Top of PASSAGE TO READ
I saw her in Vegas in August 2000, and she looked WRECKED... photoshop and lots of makeup, but in person she looks really odd- she's like 4'10 and her chest is so out of proportion, like an upside down pear. her lips were really stretched out and her natural lip line was all wonky. she was very bizarre.

Carmen Electra was at our post reception party and in comparison, she looked gorgeous!!! She's like a super shorty as well, but she looked so amazingly perfect- hair, skin, makeup... I was in total awe.

Originally Posted by *S. Lisa Smith* /img/forum/go_quote.gif I saw here in real life about 5 years ago when I was in Malibu surfing. She really doesn't look that good. Sorry.


----------



## CoverGirl (Feb 8, 2008)

^ I think Carmen is cute too, &amp; while she might be made up better or look younger than Pam (and is by about 5 years), I think Pamela's face is far more beautiful than hers'. Carmen either looks pretty-not stunning-&amp; feminine, or she looks very harsh/overdone imo. I think it's her eyes that make her gorgeous to everyone. Another thing is that Pamela was once very naturally pretty. Imo Carmen never has been.


----------



## luxotika (Feb 8, 2008)

I think we would all be surprised on how average celebrities would look without all the makeup and the lighting, etc.


----------



## Kookie-for-COCO (Feb 8, 2008)

When she was young she was incredible--remember how she was discovered at a ball game--incredible face--At her age now--after the life she has had with Tommy Lee, etc. etc. I'd be dead--she looks good.


----------



## CoverGirl (Feb 8, 2008)

^ Yeah she was discovered b/c she was so pretty.



She was just at a game, not all done up by a professional either. I think she looks good right now too. No, she's not as pretty as she was during Baywatch, but she's 40 now, is a mother of two boys, &amp; also has Hepatitis C. She also has always been a big fan of being tan. All things considered, I think she looks great.


----------



## mowgli (Feb 17, 2008)

Originally Posted by *CoverGirl* /img/forum/go_quote.gif ...a female sex symbol like Pam (arguably the biggest sex symbol of all-time) ... I really have to take issue with this. Think Marilyn Monroe (who imo is much more beautiful, feminine, and alluring) et al. 
IMO Pamela Anderson has the most common looking face (in both senses of the word). She would never have become famous off just her face, her fame was more about the blonde big breasted persona she cultivated.

And also she is not a classic beauty in that she is not very well proportioned, certainly not in body and not in face either.

I do think she was pretty once upon a time, but thats about it.


----------



## kaylin_marie (Feb 17, 2008)
Bottom of PASSAGE TO READ
▶ _PROBLEM SET_
- a) Return everything in the forum thread about Pamela Anderson from "## mowgli (Feb" down to "in face either.".
- b) Write the next part of the forum thread about Pamela Anderson, picking up right after its last line.
The entries after this point have nothing to do with the forum thread about Pamela Anderson.
Top of INFORMATION SUPPLIED
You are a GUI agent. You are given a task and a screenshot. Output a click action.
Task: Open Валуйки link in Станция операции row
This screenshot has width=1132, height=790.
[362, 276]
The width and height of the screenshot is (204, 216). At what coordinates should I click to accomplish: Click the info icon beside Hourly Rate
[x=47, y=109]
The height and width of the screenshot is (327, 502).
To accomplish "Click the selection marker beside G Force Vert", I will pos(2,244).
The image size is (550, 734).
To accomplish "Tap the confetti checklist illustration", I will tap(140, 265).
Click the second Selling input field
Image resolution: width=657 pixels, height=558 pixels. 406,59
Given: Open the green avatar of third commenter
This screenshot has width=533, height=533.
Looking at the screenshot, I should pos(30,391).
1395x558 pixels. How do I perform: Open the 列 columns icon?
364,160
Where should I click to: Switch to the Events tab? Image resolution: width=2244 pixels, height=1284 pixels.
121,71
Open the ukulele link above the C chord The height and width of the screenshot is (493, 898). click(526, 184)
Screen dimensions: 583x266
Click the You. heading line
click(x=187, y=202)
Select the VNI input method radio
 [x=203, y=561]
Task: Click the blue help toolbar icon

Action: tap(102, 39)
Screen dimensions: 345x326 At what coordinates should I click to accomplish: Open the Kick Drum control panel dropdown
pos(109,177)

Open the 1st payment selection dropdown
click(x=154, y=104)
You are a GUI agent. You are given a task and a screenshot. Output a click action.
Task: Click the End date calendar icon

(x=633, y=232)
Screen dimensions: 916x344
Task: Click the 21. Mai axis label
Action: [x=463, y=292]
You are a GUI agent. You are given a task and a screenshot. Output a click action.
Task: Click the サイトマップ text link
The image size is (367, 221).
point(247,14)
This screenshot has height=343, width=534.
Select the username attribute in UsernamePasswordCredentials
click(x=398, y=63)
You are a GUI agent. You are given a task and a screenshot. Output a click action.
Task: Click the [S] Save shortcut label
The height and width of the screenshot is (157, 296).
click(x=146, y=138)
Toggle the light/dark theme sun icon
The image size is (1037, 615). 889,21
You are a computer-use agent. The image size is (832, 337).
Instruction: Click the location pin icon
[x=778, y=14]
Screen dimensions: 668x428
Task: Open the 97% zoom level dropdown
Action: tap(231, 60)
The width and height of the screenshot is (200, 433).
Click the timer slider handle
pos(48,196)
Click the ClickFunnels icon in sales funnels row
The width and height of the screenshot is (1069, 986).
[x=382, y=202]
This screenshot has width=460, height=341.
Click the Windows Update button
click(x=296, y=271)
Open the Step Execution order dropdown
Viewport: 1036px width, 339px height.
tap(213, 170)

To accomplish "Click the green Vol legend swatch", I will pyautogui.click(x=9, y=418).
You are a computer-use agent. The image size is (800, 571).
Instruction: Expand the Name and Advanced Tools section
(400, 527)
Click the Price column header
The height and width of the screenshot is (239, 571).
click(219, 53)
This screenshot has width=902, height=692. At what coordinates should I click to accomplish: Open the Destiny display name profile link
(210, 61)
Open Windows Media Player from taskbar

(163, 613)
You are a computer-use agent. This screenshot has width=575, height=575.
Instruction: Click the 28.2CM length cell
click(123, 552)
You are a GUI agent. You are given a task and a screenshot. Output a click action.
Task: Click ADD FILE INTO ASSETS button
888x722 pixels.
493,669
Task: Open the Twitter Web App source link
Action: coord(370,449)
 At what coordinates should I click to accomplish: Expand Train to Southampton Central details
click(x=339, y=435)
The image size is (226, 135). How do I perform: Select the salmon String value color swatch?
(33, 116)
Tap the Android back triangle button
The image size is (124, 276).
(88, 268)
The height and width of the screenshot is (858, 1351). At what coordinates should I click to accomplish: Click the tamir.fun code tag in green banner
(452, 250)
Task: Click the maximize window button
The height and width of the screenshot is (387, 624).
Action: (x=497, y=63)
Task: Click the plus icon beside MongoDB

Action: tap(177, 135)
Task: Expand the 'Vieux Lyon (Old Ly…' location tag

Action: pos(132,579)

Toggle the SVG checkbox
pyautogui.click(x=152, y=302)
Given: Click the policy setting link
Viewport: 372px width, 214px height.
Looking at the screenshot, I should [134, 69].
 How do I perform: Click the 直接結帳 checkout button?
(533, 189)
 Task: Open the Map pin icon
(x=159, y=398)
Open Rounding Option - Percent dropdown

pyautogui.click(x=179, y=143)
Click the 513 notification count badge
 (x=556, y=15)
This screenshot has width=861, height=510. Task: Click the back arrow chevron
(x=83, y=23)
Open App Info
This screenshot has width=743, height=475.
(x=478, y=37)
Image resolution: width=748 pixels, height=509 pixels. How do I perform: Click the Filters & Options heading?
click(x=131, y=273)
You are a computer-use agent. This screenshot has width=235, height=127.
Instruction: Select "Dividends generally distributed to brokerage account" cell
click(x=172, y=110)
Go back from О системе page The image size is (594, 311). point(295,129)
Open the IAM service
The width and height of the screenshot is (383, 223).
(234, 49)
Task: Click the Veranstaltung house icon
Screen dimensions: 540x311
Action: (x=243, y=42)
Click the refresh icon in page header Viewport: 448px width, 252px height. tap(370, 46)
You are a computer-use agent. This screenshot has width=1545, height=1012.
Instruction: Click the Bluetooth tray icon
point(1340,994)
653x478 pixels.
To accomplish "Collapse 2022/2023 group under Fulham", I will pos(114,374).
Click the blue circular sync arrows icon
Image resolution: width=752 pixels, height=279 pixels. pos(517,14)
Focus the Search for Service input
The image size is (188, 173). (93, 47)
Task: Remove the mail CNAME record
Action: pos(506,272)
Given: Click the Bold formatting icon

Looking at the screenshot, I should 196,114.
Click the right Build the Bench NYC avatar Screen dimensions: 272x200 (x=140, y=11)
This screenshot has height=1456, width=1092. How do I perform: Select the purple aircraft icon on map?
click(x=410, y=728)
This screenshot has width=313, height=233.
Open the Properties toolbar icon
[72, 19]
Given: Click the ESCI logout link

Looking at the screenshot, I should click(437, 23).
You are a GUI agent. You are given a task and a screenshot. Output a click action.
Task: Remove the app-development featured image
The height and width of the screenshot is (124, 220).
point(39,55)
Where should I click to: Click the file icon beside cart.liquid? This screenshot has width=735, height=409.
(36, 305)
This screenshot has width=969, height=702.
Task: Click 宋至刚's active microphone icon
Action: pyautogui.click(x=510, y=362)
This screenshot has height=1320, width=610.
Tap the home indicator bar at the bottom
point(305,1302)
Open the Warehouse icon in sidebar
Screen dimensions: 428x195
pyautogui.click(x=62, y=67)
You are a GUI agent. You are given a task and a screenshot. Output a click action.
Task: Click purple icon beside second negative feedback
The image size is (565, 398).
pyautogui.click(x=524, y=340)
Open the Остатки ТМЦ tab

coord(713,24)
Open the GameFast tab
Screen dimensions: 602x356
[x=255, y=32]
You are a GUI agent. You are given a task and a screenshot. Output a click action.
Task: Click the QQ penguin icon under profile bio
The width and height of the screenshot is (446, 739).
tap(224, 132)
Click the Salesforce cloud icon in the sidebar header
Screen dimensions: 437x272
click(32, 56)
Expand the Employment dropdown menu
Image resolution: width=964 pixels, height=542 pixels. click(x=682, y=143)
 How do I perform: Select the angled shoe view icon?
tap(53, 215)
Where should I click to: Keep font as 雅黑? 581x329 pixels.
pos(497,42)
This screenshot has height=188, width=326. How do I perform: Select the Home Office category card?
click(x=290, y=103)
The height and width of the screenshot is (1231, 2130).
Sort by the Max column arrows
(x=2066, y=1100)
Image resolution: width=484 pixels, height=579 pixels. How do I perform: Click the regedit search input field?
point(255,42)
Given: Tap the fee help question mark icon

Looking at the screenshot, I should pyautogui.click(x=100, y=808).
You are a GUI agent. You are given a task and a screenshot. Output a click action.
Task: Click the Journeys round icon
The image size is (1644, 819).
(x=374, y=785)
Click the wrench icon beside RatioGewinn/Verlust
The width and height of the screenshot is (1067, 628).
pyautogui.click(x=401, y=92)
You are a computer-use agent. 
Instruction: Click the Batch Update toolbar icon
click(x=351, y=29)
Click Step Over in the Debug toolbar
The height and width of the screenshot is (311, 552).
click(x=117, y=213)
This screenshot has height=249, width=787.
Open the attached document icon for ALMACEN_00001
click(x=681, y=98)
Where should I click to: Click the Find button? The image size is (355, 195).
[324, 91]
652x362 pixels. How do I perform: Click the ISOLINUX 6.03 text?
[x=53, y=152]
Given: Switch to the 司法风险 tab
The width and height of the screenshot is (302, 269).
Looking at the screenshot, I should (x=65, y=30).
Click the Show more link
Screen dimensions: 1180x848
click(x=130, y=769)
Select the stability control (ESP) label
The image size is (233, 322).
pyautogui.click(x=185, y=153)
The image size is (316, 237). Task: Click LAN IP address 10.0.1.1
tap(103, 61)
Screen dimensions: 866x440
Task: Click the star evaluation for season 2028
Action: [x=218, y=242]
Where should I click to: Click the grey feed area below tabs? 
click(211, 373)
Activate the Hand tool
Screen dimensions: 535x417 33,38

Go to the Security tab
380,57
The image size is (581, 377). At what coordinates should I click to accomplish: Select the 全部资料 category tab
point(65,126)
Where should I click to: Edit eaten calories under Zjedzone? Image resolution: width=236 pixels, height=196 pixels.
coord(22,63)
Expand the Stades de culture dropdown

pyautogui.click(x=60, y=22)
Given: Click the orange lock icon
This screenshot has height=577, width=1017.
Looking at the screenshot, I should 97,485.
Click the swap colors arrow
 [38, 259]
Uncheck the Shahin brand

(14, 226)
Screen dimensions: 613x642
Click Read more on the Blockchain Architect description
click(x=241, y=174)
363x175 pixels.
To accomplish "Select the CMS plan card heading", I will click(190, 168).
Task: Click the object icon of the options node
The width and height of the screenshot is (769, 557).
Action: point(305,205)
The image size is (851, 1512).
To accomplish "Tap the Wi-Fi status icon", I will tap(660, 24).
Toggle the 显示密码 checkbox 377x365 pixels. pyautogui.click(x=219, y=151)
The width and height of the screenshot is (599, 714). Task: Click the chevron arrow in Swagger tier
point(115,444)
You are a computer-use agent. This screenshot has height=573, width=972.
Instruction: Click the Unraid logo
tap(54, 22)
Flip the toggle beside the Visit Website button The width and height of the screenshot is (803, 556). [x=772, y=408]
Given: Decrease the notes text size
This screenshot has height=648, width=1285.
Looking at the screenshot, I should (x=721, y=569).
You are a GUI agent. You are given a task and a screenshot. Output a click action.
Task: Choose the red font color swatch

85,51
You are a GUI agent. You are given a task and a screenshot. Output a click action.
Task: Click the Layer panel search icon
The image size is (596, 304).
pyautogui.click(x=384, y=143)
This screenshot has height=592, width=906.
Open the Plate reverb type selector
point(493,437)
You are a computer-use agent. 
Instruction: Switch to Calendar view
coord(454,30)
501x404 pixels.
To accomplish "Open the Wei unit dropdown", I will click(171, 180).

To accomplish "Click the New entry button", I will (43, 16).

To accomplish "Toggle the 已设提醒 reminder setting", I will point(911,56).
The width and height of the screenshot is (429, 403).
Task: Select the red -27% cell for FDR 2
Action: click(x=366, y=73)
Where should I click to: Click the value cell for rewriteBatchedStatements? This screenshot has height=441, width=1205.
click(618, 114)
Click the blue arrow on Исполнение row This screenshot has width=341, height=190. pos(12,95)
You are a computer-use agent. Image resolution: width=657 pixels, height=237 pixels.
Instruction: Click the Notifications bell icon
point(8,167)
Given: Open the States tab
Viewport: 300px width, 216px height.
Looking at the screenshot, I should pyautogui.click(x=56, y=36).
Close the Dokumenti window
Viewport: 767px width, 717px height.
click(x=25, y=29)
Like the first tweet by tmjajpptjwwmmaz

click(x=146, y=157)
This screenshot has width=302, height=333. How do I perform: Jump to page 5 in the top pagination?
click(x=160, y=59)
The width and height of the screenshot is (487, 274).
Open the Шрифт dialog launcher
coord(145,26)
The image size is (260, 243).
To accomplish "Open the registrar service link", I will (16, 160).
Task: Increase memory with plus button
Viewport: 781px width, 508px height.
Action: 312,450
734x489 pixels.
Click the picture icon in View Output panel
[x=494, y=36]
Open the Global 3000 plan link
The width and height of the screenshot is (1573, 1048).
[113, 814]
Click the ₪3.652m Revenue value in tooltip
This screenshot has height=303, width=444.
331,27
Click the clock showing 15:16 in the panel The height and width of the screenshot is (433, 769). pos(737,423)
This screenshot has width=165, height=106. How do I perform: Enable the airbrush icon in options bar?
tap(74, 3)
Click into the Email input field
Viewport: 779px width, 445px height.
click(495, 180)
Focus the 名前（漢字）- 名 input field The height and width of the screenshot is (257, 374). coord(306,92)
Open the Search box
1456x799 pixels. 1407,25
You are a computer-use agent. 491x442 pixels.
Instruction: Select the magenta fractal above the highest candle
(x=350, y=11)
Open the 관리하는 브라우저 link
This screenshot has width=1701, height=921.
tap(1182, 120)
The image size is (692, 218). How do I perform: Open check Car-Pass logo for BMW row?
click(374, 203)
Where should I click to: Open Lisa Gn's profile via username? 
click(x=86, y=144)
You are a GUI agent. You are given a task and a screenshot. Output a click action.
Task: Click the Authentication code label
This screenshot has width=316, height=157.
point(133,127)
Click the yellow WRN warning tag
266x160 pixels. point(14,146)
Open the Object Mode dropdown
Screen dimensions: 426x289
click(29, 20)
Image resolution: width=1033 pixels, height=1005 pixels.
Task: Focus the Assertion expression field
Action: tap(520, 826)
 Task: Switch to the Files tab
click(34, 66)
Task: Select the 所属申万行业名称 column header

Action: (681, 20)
Bottom of INFORMATION SUPPLIED
▶ _NUMBERED RESPONSES_
- a)
## mowgli (Feb 17, 2008)

Originally Posted by *CoverGirl* /img/forum/go_quote.gif ...a female sex symbol like Pam (arguably the biggest sex symbol of all-time) ... I really have to take issue with this. Think Marilyn Monroe (who imo is much more beautiful, feminine, and alluring) et al. 
IMO Pamela Anderson has the most common looking face (in both senses of the word). She would never have become famous off just her face, her fame was more about the blonde big breasted persona she cultivated.

And also she is not a classic beauty in that she is not very well proportioned, certainly not in body and not in face either.

- b)
I don't think you need to argue with everybody's posts....whether they think she has a masculine body, or they think carmen electra is more attractive. To me it comes off like you're trying to start arguments with everyone and i'm sure you aren't. You made a post saying "I think PA is the most gorgeous person in the world" and seeing as how you didn't ask a question or anything people begans stating their own opinions....I don't know if you just expected everyone to say "I know totally, me too!!!" but....

ANYWAY, my opinion is that she was a very pretty girl when she was discovered, but also very typical looking. Now I think I could still say she was gorgeous if she embraced her age a little more gracefully. I know it's her style and to each their own, but I think she looks like trash most of the time I see her.

I think she would look pretty with a cut like Jenny mcarthy got recently, the kind of long asymmetrical bob, and some natural makeup.

The more I look at her...the more her midsection, butt, and thighs really do look masculine in a subtle way.


----------



## ColdDayInHell (Feb 19, 2008)

I've seen many women her age, and older, a lot better preserved...and they did not have any of the help that she had either.


----------



## YourOneAndOnly (Feb 19, 2008)

I don't think she defines beautiful. I don't even think she's attractive at all, just because she's so unnatural. Something about plastic surgery just doesn't do it for me...


----------



## CoverGirl (Feb 21, 2008)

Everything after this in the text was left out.